Collected data
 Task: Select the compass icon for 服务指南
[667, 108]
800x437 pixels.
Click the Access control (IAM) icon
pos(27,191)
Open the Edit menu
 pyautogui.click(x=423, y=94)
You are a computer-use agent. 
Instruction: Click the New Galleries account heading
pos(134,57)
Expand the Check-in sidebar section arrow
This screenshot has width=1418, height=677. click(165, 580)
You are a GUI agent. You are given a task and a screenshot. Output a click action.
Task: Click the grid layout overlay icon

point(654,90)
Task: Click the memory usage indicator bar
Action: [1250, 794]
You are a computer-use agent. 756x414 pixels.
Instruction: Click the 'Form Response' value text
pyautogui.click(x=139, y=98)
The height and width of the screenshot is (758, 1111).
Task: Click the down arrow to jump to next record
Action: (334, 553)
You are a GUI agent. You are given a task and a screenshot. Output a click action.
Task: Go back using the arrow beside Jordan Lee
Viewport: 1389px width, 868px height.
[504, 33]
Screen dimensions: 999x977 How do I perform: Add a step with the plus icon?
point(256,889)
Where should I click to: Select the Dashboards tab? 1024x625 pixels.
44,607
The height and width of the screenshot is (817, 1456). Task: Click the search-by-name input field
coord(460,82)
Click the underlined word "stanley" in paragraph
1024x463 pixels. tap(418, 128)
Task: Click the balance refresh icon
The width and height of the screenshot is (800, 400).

**What to produce**:
Only the lines from the one containing "Click the Access control (IAM) icon" through the last line of the records belong in the answer, each written out exactly.

**Task result**:
Click the Access control (IAM) icon
pos(27,191)
Open the Edit menu
 pyautogui.click(x=423, y=94)
You are a computer-use agent. 
Instruction: Click the New Galleries account heading
pos(134,57)
Expand the Check-in sidebar section arrow
This screenshot has width=1418, height=677. click(165, 580)
You are a GUI agent. You are given a task and a screenshot. Output a click action.
Task: Click the grid layout overlay icon

point(654,90)
Task: Click the memory usage indicator bar
Action: [1250, 794]
You are a computer-use agent. 756x414 pixels.
Instruction: Click the 'Form Response' value text
pyautogui.click(x=139, y=98)
The height and width of the screenshot is (758, 1111).
Task: Click the down arrow to jump to next record
Action: (334, 553)
You are a GUI agent. You are given a task and a screenshot. Output a click action.
Task: Go back using the arrow beside Jordan Lee
Viewport: 1389px width, 868px height.
[504, 33]
Screen dimensions: 999x977 How do I perform: Add a step with the plus icon?
point(256,889)
Where should I click to: Select the Dashboards tab? 1024x625 pixels.
44,607
The height and width of the screenshot is (817, 1456). Task: Click the search-by-name input field
coord(460,82)
Click the underlined word "stanley" in paragraph
1024x463 pixels. tap(418, 128)
Task: Click the balance refresh icon
The width and height of the screenshot is (800, 400).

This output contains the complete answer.